● **About this task**
Any pictures in the records below must be left out when you repeat the lines from the line containing "Open tools via the wrench toolbar icon" through the line containing "Image resolution: width=1159" exactly.

○ ○ ○ ○ ○ ○ ○

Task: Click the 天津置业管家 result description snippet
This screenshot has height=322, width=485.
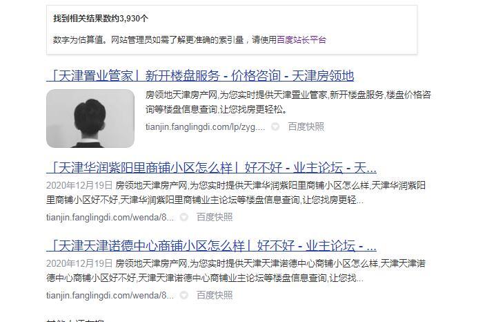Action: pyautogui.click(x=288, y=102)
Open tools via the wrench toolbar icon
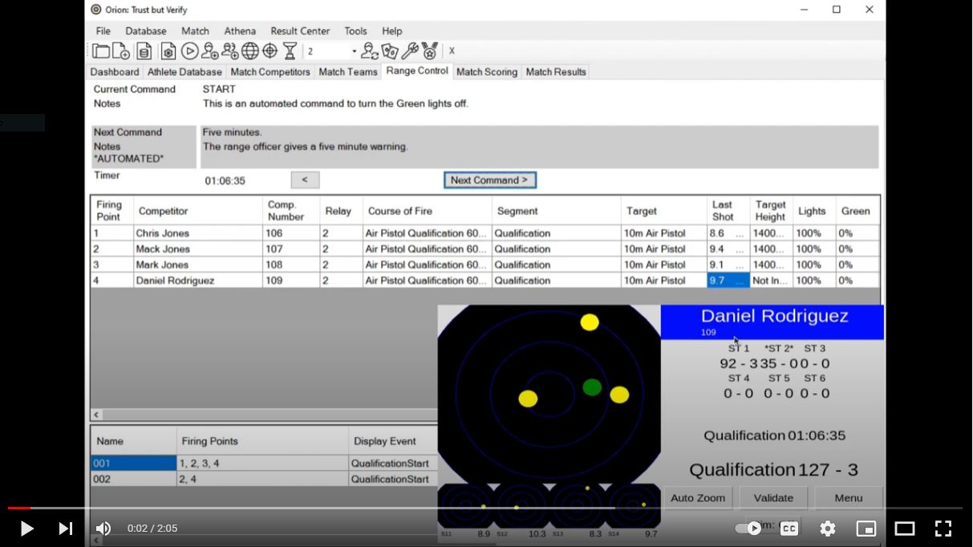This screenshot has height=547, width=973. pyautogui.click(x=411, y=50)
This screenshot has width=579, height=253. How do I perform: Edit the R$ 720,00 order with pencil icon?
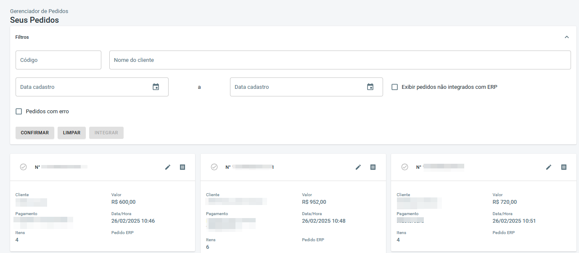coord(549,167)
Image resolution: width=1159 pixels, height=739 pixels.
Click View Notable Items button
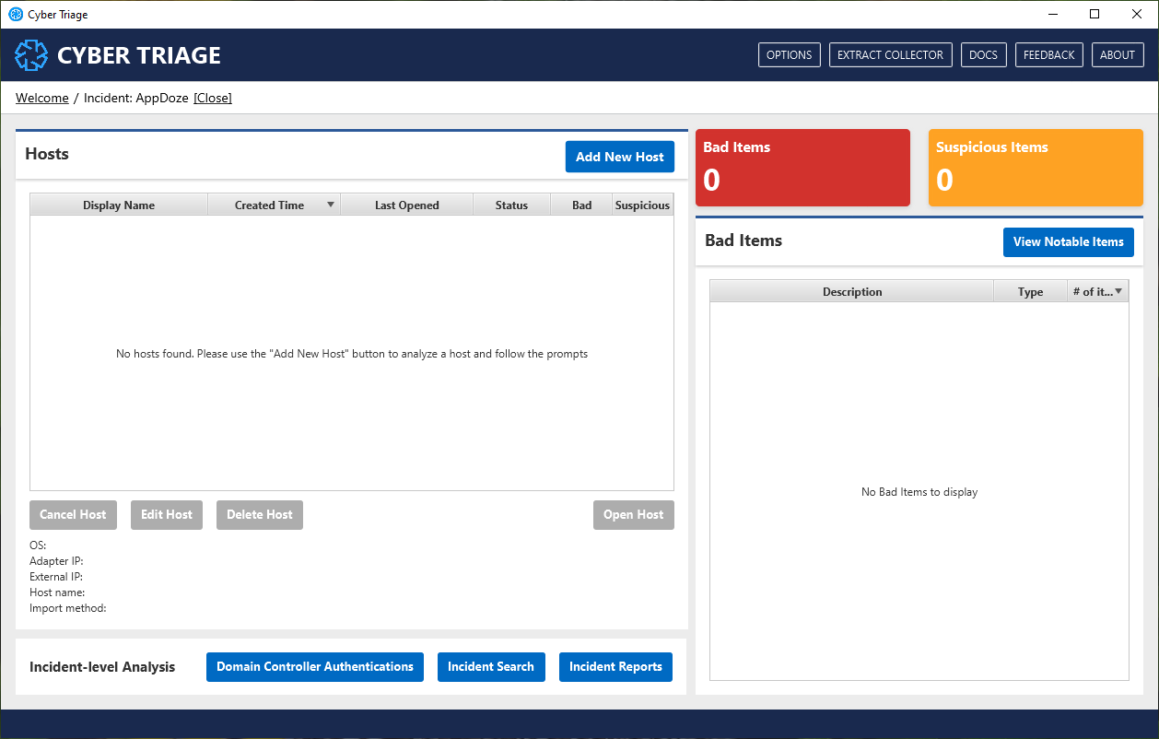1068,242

○ ○ ○ ○ ○ ○ ○

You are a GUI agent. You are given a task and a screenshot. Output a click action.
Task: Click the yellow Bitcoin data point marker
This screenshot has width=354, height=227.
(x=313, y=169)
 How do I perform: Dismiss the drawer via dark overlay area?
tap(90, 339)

○ ○ ○ ○ ○ ○ ○

● **Answer box**
Open tools via the wrench toolbar icon
This screenshot has height=547, width=973. pyautogui.click(x=411, y=50)
This screenshot has width=579, height=253. How do I perform: Edit the R$ 720,00 order with pencil icon?
coord(549,167)
Image resolution: width=1159 pixels, height=739 pixels.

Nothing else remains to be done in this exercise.